● Stated goal
Reproduce word for word everything in the records from the line that contains "Locate an element on the screen. Image" down to the last line of the records, including both of those lines.

——

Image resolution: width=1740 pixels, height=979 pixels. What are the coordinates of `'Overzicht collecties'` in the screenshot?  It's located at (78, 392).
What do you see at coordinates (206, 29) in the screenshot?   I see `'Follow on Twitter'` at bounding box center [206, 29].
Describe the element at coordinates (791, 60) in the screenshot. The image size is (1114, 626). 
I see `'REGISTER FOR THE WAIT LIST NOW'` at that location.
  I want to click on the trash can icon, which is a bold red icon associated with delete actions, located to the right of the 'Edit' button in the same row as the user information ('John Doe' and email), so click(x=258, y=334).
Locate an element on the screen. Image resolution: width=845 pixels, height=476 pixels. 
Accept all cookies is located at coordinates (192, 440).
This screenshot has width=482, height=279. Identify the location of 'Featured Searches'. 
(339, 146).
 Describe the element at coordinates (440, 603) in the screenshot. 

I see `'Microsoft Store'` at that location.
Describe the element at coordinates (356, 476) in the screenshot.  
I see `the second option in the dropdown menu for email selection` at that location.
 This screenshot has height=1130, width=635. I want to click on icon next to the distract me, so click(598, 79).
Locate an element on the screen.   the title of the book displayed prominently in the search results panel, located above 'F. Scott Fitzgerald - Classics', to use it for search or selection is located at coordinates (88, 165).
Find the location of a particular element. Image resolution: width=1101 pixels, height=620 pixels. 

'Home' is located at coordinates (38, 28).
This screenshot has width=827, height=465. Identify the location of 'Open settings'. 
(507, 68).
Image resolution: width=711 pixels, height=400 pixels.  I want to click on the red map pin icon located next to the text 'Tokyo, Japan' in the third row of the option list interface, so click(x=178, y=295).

——

● Solution to this exercise
Locate an element on the screen. Image resolution: width=845 pixels, height=476 pixels. 
Accept all cookies is located at coordinates (192, 440).
This screenshot has width=482, height=279. Identify the location of 'Featured Searches'. 
(339, 146).
 Describe the element at coordinates (440, 603) in the screenshot. 

I see `'Microsoft Store'` at that location.
Describe the element at coordinates (356, 476) in the screenshot.  
I see `the second option in the dropdown menu for email selection` at that location.
 This screenshot has height=1130, width=635. I want to click on icon next to the distract me, so click(598, 79).
Locate an element on the screen.   the title of the book displayed prominently in the search results panel, located above 'F. Scott Fitzgerald - Classics', to use it for search or selection is located at coordinates (88, 165).
Find the location of a particular element. Image resolution: width=1101 pixels, height=620 pixels. 

'Home' is located at coordinates (38, 28).
This screenshot has width=827, height=465. Identify the location of 'Open settings'. 
(507, 68).
Image resolution: width=711 pixels, height=400 pixels.  I want to click on the red map pin icon located next to the text 'Tokyo, Japan' in the third row of the option list interface, so click(x=178, y=295).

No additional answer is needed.